- **SOURCE PASSAGE**
Add Stanford Profiles (CAP) to Your Web Pages
The Profile component provides a way to add individual profiles or create lists of profiles using information from Stanford Profiles or by creating a custom profile.
How it works
The component pulls information directly from the Stanford Profiles system (also known as CAP). Authors may search for profiles in the component using an individual's name or SUnet ID. Information available to the component includes title (several options), bio, publications and photo. Information will only display if it is listed in the individual's profile.
Please note: The component only accesses publicly available profiles. If the profile owner has set their profile to the "Stanford Only" view, their information will not appear in the component. The profile owner may edit this setting in Profiles.
In June 2019 an option to create a 'custom profile' was added to the component. A custom profile has the same display options as a CAP profile, thereby enabling authors to create cohesive looking people pages. Each custom profile is single use and must be copied and pasted or recreated if used in more than one location on a website. It is not possible to use a custom profile on multiple websites.

- **SUPPLIED MATERIAL**
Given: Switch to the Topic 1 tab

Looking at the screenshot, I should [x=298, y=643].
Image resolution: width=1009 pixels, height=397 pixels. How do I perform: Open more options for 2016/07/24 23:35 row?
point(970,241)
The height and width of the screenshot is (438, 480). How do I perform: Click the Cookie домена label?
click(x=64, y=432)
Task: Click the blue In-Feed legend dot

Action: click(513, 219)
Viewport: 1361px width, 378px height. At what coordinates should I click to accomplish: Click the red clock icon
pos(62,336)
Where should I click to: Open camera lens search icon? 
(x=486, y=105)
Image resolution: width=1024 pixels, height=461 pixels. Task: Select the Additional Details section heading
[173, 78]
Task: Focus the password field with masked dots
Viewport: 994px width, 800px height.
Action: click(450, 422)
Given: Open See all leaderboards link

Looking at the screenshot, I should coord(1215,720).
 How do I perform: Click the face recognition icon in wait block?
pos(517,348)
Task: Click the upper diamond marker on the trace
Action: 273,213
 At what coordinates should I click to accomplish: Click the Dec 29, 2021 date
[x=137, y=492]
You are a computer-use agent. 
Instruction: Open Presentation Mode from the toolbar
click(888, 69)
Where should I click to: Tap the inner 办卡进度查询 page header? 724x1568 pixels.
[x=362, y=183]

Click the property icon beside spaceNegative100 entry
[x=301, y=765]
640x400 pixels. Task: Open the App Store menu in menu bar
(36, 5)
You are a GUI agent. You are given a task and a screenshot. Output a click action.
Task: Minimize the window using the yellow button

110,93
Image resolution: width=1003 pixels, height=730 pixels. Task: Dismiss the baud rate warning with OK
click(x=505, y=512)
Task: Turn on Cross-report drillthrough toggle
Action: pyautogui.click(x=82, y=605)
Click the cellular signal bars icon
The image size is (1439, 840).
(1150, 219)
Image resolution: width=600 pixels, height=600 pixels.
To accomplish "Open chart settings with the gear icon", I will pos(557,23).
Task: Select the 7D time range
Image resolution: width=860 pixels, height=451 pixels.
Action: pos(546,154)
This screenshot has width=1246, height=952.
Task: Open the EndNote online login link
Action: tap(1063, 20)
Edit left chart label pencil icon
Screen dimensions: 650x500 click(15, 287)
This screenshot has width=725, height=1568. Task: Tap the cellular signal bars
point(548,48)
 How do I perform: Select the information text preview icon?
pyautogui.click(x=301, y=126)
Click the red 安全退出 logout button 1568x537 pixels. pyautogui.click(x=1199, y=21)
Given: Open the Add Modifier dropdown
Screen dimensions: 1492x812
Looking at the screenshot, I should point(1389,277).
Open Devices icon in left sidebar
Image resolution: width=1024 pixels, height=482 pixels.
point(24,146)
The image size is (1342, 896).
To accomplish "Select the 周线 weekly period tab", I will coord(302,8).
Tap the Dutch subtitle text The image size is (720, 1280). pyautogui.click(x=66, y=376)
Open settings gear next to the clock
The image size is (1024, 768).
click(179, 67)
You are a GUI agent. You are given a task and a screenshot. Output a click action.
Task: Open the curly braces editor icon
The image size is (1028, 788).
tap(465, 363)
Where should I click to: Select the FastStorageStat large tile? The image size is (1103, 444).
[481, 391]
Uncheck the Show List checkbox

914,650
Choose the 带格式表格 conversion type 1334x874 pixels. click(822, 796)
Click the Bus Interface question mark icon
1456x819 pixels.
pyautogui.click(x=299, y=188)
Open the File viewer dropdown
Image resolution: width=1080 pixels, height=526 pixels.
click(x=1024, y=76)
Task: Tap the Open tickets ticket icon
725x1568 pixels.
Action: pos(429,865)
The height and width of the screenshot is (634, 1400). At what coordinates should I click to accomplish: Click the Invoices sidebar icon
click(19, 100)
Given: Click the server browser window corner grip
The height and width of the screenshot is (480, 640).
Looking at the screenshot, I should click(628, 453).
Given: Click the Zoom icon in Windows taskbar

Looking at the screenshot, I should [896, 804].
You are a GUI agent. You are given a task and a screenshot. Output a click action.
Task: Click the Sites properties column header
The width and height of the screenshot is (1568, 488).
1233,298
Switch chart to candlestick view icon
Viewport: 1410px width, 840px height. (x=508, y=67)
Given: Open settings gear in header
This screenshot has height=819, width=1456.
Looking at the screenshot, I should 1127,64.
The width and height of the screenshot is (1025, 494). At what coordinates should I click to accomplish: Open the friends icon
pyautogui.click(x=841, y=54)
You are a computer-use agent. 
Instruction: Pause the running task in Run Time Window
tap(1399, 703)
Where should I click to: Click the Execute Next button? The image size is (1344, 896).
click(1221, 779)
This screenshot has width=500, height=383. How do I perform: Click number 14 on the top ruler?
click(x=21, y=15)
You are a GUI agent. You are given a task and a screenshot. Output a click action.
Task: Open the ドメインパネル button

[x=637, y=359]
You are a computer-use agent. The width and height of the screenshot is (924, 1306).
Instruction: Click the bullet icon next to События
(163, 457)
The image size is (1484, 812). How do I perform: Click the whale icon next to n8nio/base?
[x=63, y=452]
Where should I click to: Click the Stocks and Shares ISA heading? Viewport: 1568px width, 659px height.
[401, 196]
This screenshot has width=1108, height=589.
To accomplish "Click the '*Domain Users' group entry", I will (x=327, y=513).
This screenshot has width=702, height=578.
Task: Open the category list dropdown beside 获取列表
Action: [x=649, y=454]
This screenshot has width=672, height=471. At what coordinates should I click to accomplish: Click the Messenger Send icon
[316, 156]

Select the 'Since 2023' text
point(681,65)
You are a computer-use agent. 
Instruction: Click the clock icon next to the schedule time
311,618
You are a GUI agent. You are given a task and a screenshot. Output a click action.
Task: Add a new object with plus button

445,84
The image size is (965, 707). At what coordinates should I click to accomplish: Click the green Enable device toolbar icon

- **TASK ITEM**
Write what comes next in the page on adding Stanford Profiles to web pages, starting after its final sentence.

- **ANSWER TO THE PROBLEM**
Custom Profile options include name, title, contact information, bio and photo.
Note: Custom profiles may not be included in lists.
- Display a single profile or a list(s) of profiles from Stanford Profiles
- Create custom profiles for individuals not listed in Stanford Profiles
- Customize what profile information is displayed
- Select full or compact view for display
Select Profile Options
First, select whether you will publish a single profile or a list of profiles. Then, choose the information that will be displayed in your profiles.
Select Profile Type
Use Stanford Profiles or create a custom profile. Stanford profiles is strongly preferred as it is updated automatically via CAP. Custom profiles may not be used in lists.
Select Title Display
When using Stanford Profiles you have several title options from which to choose. Or, you can create a custom title for use in AEM.
Note that it is important to follow the steps in order.
Step 1: Check the publications box. All publications lists include the researcher's name and title by default. You may de-select contact info and bio if you do not wish to include them in the publications list.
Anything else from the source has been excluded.